Ketika CBC berkunjung, ada empat panci besar berisi sup sayuran yang mendidih di dapur rubanah yang sempit dan panas. Aroma kayu manis, mint, dan ketumbar menyeruak. Empat panci besar lainnya diisi kentang dan buncis, untuk disajikan bersama ratusan potong ayam goreng yang sudah disiapkan.
Di salah satu sudut, para relawan menyiapkan ratusan roti gulung yang disebut boureks yang terbuat dari daging giling, keju, dan peterseli untuk disantap bersama sup. Di sudut lain, empat relawan lainnya sedang mengupas kentang dan memotong bawang. Di ruang makan di lantai atas, ratusan salad dikemas dalam wadah plastik, sementara seorang sukarelawan membongkar kurma segar yang diimpor dari Aljazair.

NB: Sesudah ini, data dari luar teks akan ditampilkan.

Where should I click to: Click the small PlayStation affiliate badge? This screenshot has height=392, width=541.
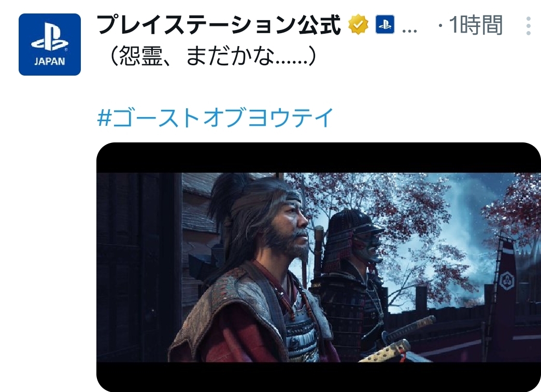click(x=385, y=24)
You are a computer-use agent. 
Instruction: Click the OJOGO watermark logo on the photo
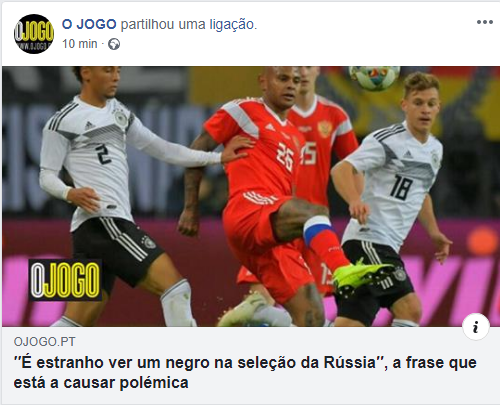click(x=65, y=280)
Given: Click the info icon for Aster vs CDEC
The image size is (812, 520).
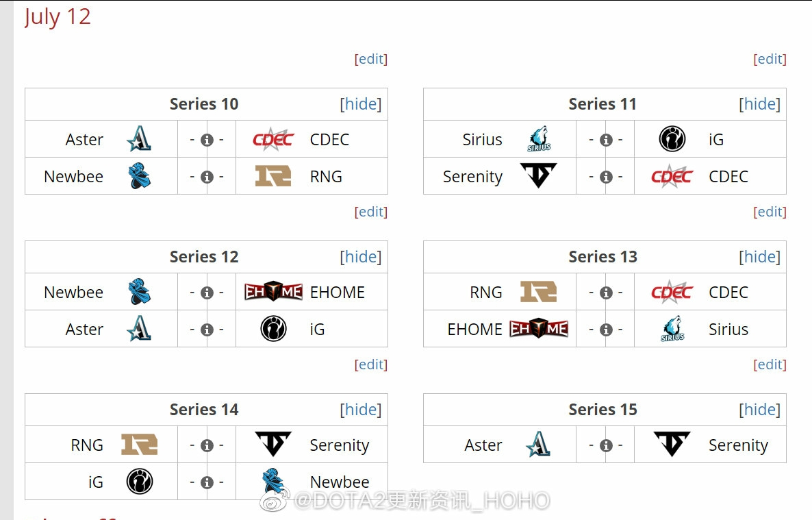Looking at the screenshot, I should pyautogui.click(x=207, y=140).
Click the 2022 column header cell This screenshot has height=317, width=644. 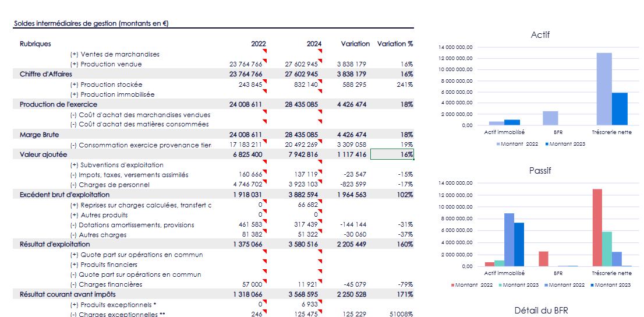(x=258, y=44)
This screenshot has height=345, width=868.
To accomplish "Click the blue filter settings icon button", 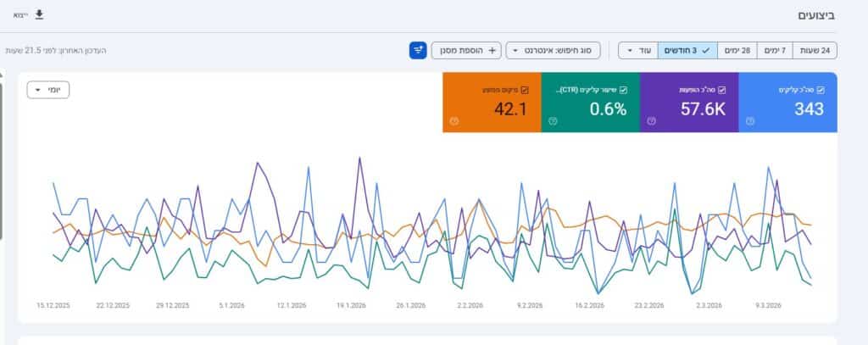I will [418, 51].
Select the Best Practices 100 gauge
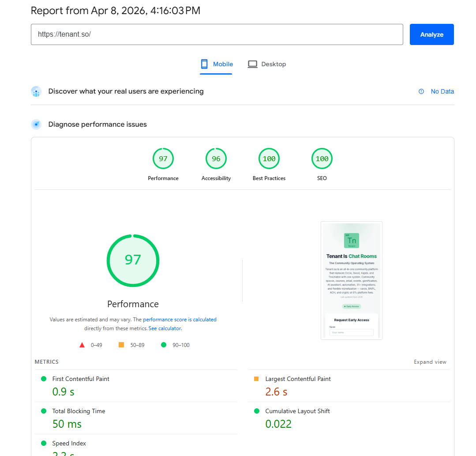Image resolution: width=476 pixels, height=456 pixels. coord(269,159)
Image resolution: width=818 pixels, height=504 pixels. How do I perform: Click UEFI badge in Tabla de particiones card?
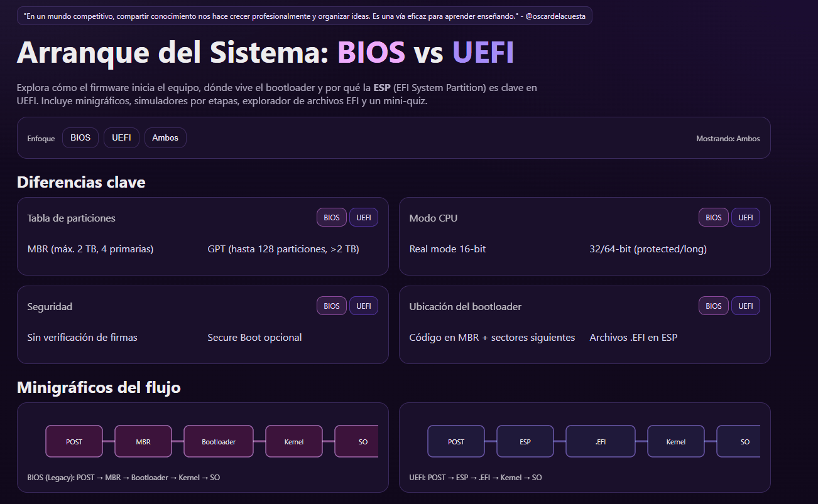(364, 218)
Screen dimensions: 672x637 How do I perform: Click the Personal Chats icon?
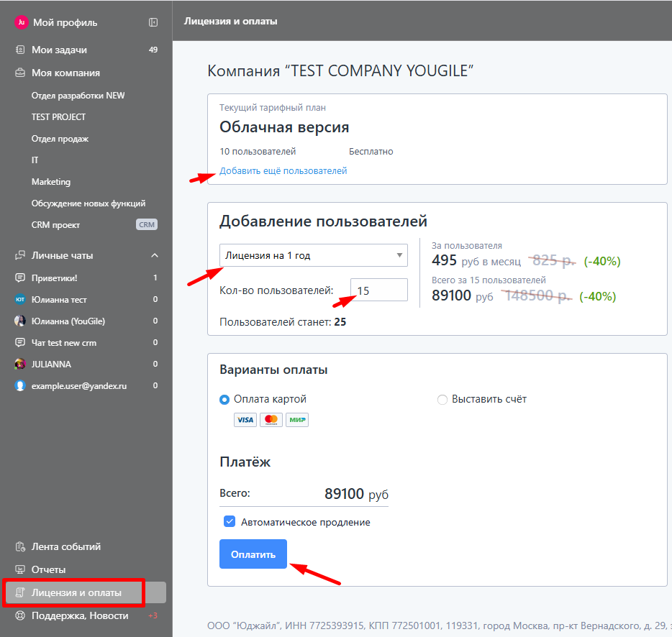[20, 255]
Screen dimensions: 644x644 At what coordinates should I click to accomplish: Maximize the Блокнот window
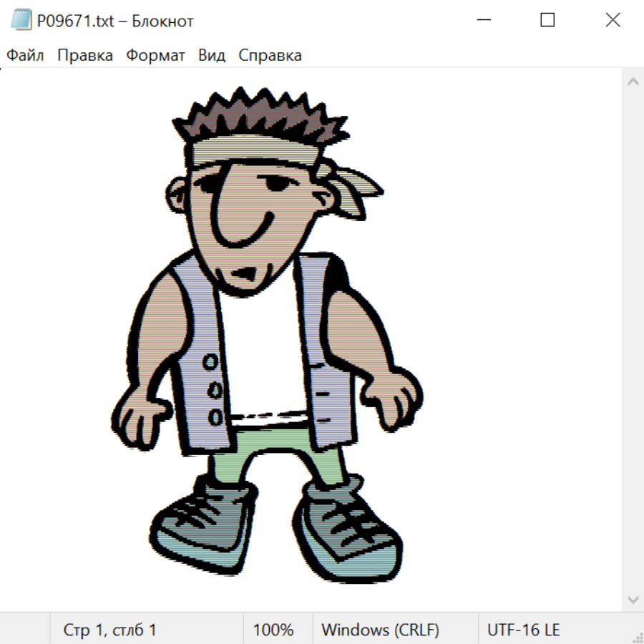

Zemouri muncul pada pukul 07.00 setiap hari untuk mulai memasak bersama relawan shift pertamanya. Menjelang sore, semakin banyak relawan yang datang untuk mulai mengemas makanan. Ini adalah waktu favorit Zemouri.
Meskipun para relawan kelelahan karena semuanya berpuasa dan telah bekerja keras selama berjam-jam, suasananya tetap meriah. "Kami tertawa. Kami menari. Kami bernyanyi. Tuhan memberi kami kekuatan. Sungguh luar biasa," kata Zemouri.
Zemouri pulang ke rumah untuk makan malam bersama keluarganya, tapi kemudian dia kembali ke restoran saat kru sukarelawan shift ketiga tiba untuk mulai menyiapkan bahan-bahan untuk hari berikutnya. Dia pulang ke rumah sekitar pukul 03.00 untuk tidur beberapa jam sebelum memulai dari awal lagi.
"Sering kali ketika saya lelah, saya berdiri di depan jendela dan memperhatikan orang-orang yang datang untuk mengambil makanan ini. Itu memberi saya kekuatan untuk hari berikutnya, untuk berbuat lebih banyak lagi," katanya.